§ Dataset records

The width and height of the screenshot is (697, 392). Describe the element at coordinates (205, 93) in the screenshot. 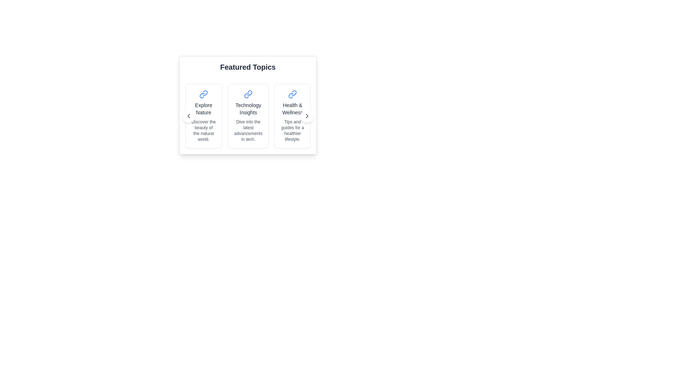

I see `the blue chain link icon located in the first card of the 'Featured Topics' section, which is positioned to the left of the 'Explore Nature' title text` at that location.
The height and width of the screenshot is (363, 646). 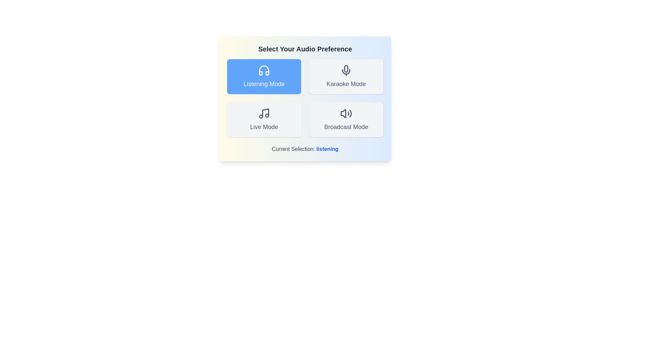 What do you see at coordinates (264, 76) in the screenshot?
I see `the mode button for Listening Mode` at bounding box center [264, 76].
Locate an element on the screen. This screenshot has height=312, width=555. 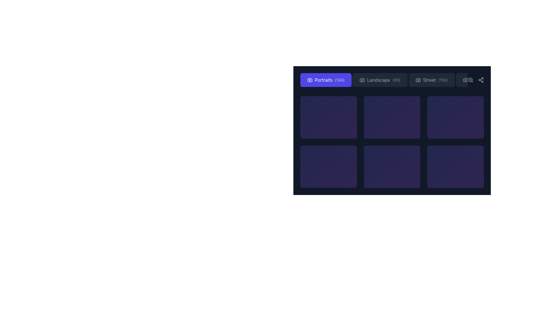
the rectangular card with rounded corners that features a gradient background transitioning from indigo to purple, located in the last column of the second row of the grid layout is located at coordinates (456, 167).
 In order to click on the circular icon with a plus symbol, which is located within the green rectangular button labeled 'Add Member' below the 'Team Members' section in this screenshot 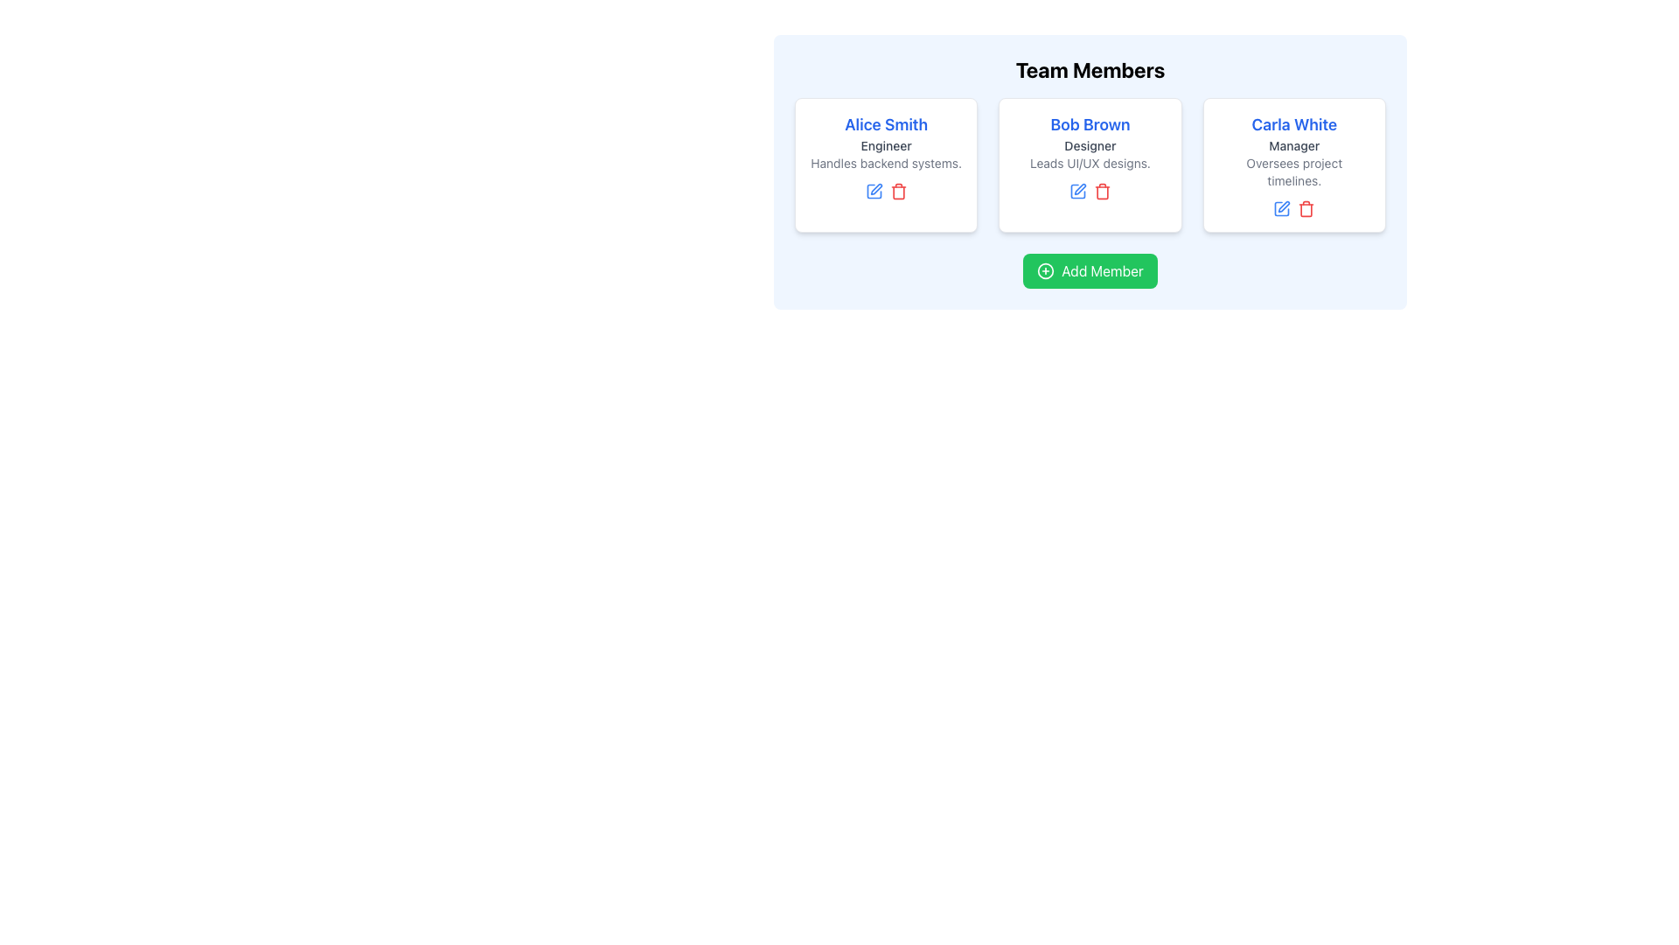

§ What to produce
Copy the items word for word, starting at the line that contains "Locate an element" and continuing through the last line of the items, both ends included. Omit the pictures.

§ Exercise result
Locate an element on the screen. This screenshot has height=312, width=555. 
the rectangular card with rounded corners that features a gradient background transitioning from indigo to purple, located in the last column of the second row of the grid layout is located at coordinates (456, 167).
 In order to click on the circular icon with a plus symbol, which is located within the green rectangular button labeled 'Add Member' below the 'Team Members' section in this screenshot 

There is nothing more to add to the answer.